They’re at it again.
It’s been almost nine years since credit scoring giant FICO debuted its FICO Expansion Score, which uses a wide range of alternative data, such as telephone, utility and club membership records, to help score people with thin credit histories.
Now, less than nine months after teaming up with CoreLogic on a similar type of credit score, FICO is partnering with yet another consumer reporting company, FactorTrust, on an alternative data-based project that will again attempt to give scores to the traditionally unscorable.

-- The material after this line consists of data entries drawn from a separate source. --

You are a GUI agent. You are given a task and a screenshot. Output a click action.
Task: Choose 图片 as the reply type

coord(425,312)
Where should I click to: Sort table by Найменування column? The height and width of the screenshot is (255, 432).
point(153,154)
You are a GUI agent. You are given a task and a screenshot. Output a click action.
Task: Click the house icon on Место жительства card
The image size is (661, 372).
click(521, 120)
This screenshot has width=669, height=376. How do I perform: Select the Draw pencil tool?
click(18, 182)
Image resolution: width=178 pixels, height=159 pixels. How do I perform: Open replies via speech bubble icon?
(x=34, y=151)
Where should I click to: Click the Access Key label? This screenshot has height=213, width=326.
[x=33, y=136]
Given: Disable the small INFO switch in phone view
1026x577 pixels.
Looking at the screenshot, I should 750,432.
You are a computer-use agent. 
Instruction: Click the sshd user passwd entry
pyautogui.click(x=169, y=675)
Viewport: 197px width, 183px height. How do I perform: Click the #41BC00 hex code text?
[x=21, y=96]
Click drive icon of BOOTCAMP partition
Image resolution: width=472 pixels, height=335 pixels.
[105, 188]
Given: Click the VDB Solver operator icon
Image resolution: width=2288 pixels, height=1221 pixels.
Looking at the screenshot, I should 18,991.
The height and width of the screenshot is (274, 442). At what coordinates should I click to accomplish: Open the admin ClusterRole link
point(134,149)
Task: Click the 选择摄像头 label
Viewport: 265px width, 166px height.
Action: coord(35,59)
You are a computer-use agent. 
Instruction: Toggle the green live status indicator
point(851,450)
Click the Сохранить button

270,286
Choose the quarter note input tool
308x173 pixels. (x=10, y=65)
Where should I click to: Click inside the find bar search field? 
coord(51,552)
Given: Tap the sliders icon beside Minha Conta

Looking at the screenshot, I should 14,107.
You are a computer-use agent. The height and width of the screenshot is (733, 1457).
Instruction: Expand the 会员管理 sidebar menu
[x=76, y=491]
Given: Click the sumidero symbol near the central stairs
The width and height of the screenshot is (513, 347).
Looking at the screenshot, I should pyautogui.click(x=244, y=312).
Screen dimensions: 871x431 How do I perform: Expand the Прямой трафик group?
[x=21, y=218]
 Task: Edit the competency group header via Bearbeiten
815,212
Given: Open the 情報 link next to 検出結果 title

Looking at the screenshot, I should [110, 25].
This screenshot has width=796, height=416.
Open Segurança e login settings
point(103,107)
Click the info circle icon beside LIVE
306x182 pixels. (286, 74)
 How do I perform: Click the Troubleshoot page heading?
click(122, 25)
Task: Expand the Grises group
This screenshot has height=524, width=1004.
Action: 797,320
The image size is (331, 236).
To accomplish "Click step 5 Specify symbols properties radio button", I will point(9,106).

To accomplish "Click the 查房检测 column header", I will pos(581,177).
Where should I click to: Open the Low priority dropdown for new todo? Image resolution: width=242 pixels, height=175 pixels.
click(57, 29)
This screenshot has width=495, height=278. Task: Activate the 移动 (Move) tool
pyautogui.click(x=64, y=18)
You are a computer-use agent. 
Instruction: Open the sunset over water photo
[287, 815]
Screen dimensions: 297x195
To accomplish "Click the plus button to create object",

FICO says its latest partnership will allow lenders to connect with a potentially lucrative pool of borrowers who are good with money, but inexperienced with credit.
“Lenders can now make better credit decisions on people who don’t have a credit history, and who have therefore found it hard to obtain credit,” said FICO’s Andrew Jennings in a March 11 press release.
But will more lenders — many of whom still rely on the plain-Jane, credit-based FICO score — actually use it?
When you think back on recent history, it’s hard to be optimistic. Consider, for example, what happened to my brother-in-law, a research scientist in Texas who didn’t apply for his first credit card until he was 29.
If the credit card issuer that he applied for a card with had used one of the alternative credit scores that were available at the time, the issuer might have seen that my brother-in-law was just the kind of ideal, bill-paying customer that lenders say they want.
Instead, he was rejected on the first try and had to go directly to his bank, which, based upon its own internal information about him, quickly offered him a low-rate card. Which goes to show that when it comes to extending credit to those without a solid traditional credit history, many lenders have not quite embraced new ways to identify creditworthy borrowers.
That hasn’t stopped data companies from trying.
The same day that FICO announced its latest pairing with an alternative data company, VantageScore (FICO’s closest competitor), announced it was launching a fresh update to its flagship credit score that will also be based, in part, on alternative data sources.
Dubbed the VantageScore 3.0, the new score eschews the company’s idiosyncratic credit scoring range of 501 to 990 in favor of the more common range of 300 to 850. It also factors in a range of nontraditional data, such as rental, phone and utility payments, public records information and whether or not you were a victim of a natural disaster.
The score’s debut made a big splash when it was announced last week. Business Insider called it “the new credit score everyone is talking about,” while CNN Money welcomed it with the optimistic headline: “New credit score could help millions.”
Reading those reports, you’d think that incorporating nontraditional data is something new.
What many of the articles from last week fail to mention is: These types of scores have not only been around for years; they have long struggled to gain a foothold with lenders, many of whom aren’t yet sure they can trust that kind of data.
“To me, the primary stumbling block is the information collection,” said Dave Bowen, senior vice president at KeyBank, in an interview conducted earlier this year for a story I wrote about alternative credit reporting.
Unlike banks that consistently report borrowers’ payment histories to credit bureaus, landlords, utility companies and cellphone providers are under no obligation to do so. (Usually, when that information does show up on a credit report, it’s because the companies sold a customer’s debt to a collection agency.)
VantageScore doesn’t explain how they’ll get around that particular hiccup (they do, at least, acknowledge they’ll only use it if it’s available).
However, like FICO, it’s optimistic that its updated scoring algorithm could bring millions more consumers into the credit-carrying fold — especially now that lenders are expressing growing interest in using, or at least testing, alternative data.
VantageScore’s decision to incorporate nontraditional data into its flagship credit score — rather than offer it as a supplement — could help them meet that goal.
However, first it will have to convince lenders that actually buying VantageScore 3.0, rather than just sticking with the old VantageScore, is worth it, which is no easy task. Just ask FICO.